Gesinnungsethik, Pflichtenethik und Folgenethik müssen zusammen gedacht werden. Jede der drei Perspektiven hat ihre eigene Bedeutung und Gültigkeit, nicht eine allein. Das bedeutet, dass auch Sachprobleme einzubeziehen sind, zum Beispiel die schlichte, aber manche bereits überfordernde  Einsicht, dass es Kapazitätsgrenzen gibt, die als Restriktion in die pflichtenethische Überlegungen mit eingehen, oder dass es kurz-, mittel- und langfristig unterschiedliche Folgen geben mag, die ökonomisch nicht tragbar oder die nicht sozialverträglich sind, und die damit bereits den gesinnungsethischen Zugang und erst recht die pflichtenethischen Überlegungen relativieren.

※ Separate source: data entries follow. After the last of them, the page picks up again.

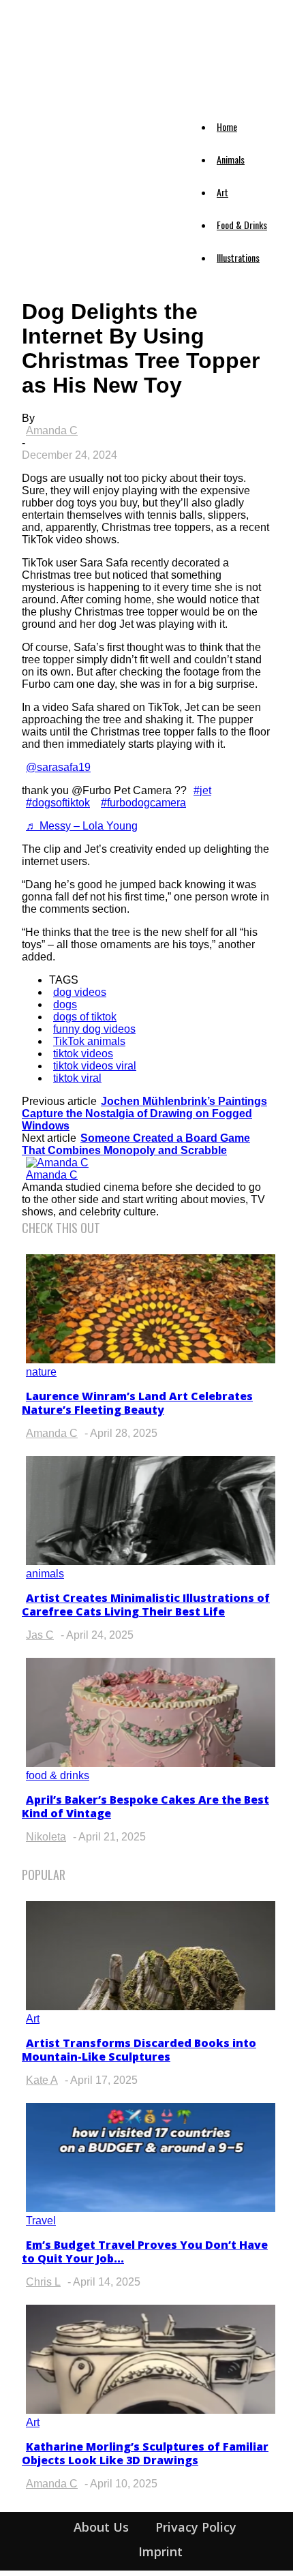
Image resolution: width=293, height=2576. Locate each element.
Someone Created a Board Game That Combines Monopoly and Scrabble (136, 1144)
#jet (202, 790)
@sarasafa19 (58, 767)
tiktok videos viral (94, 1066)
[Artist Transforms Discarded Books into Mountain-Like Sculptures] (150, 2006)
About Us (101, 2527)
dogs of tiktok (85, 1016)
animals (45, 1573)
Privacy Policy (195, 2527)
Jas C (40, 1635)
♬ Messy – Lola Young (82, 826)
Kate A (42, 2080)
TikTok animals (89, 1041)
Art (222, 192)
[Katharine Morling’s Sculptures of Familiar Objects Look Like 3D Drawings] (150, 2410)
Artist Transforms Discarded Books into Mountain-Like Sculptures (139, 2049)
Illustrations (238, 257)
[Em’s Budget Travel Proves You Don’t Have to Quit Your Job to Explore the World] (150, 2208)
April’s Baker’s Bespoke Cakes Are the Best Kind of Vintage (145, 1806)
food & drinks (57, 1775)
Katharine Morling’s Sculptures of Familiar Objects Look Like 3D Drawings (145, 2453)
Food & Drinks (242, 224)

Ein Blick auf die aktuellen immigrationspolitischen Konflikte ergibt, dass die gesinnungsethische Perspektive zu sehr auf die pflichtenethische Perspektive übergreift und dabei umso mehr in Widerspruch zur folgenethischen Perspektive gerät. Indem letztere nicht hinreichend berücksichtigt wird, entstehen unerwünschte Reaktionen, die vermeidbar gewesen wären, wenn darauf verzichtet worden wäre, die folgenethische Perspektive zu marginalisieren.

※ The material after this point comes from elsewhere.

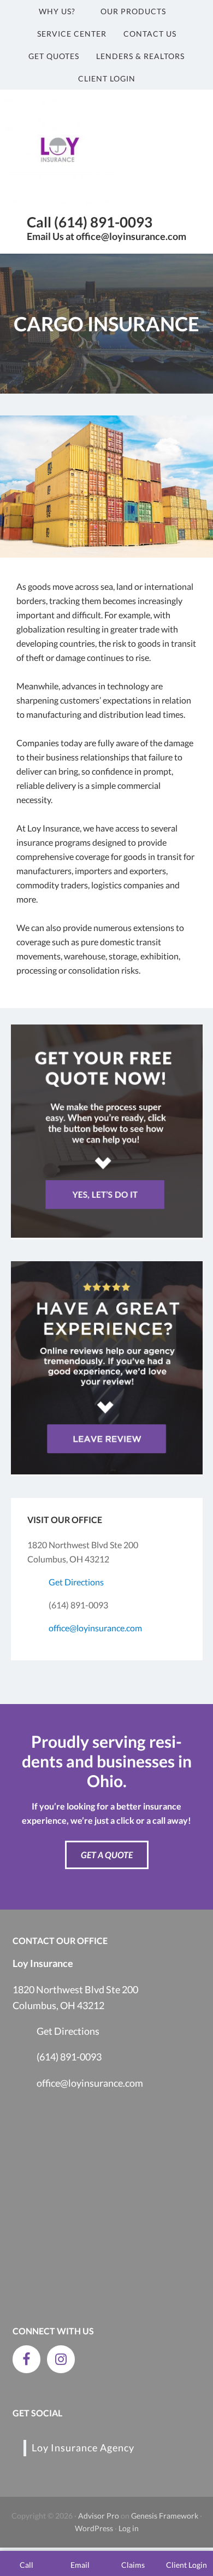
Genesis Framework (164, 2515)
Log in (129, 2528)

Etwas mag gesinnungsethisch gut sein, aber wenn es folgenethisch schlecht ist, dann ist das gesinnungsethische Urteil in seiner Einseitigkeit falsch. Man kann moralphilosophisch sehr leicht irren, wenn man nicht weit genug denkt, oder wenn man das Problem so vereinfacht, dass es dadurch verfälscht wird. Dem spontanen gefühlmäßigen Impuls gesinnungsethischer Art empathisch zu folgen, das ist zwar nicht falsch, ist aber deswegen noch nicht richtig, denn es ersetzt nicht die sorgfältige Reflexion des Gesamtproblems.
Gut gemeint ist bekanntlich etwas anderes als gut.